オフィス・ラブ #3
顔を洗って、部屋着に着替えて、寝室をそっとのぞくと、新庄さんはすでに寝入っていた。
「眠い」
話している最中に、ぎくっと固まったかと思うと、突然そう言い出したのだ。
新庄さんは、限界まで動いて、電池が切れたように眠るので。
彼が「眠い」と言い出したら最後、どうやったってそれ以上起こしておくことはできないと、私はこれまでに学んだ。

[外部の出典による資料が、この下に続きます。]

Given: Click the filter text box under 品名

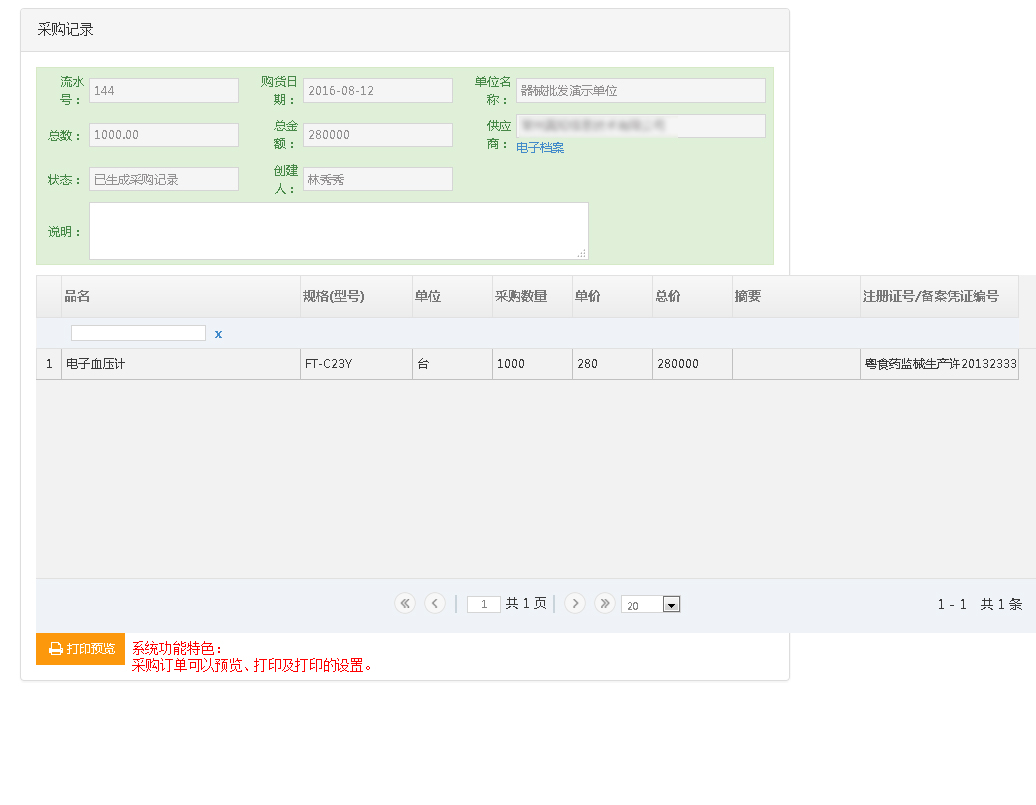Looking at the screenshot, I should 138,333.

けど、元から睡眠をそんなに必要としないらしくて、めったに言うことはないのに。
「環境が変わって、お疲れなんでしょう」
「そうかな…」
いかにも充電切れといった様子で、煙草をくわえてじっと考えこむ。
この眠気は、本人にとっても唐突に訪れるらしく、タイミングが合わないと、こうして不本意そうにしていることがある。
「今日は、ゆっくり休んでください」
明日も泊まらせていただくし。
そう言うと、うん、とけだるい返事とともに、私の肩に片腕をかけて、緩慢なキスをくれた。
その体温が高い。
これはもう、寝る寸前だ。
名残惜しそうなキスに、笑ってしまう。
私だって、まだしたいことがある。
そんな思いをこめて首に腕を回すと、新庄さんも小さく吹き出して。
煙草を灰皿に置いて、改めて、両手で優しく髪をかき回しながら、ゆっくりと甘ったるいキスをくれる。
けれど、ダメだ、と途中であきらめたように笑って、離れた。
「気がゆるんだかな」
顔、見たら。
先ほど置いた煙草を消しながら、眠たそうにそう言うのに、涙が出そうなほど、胸が熱くなる。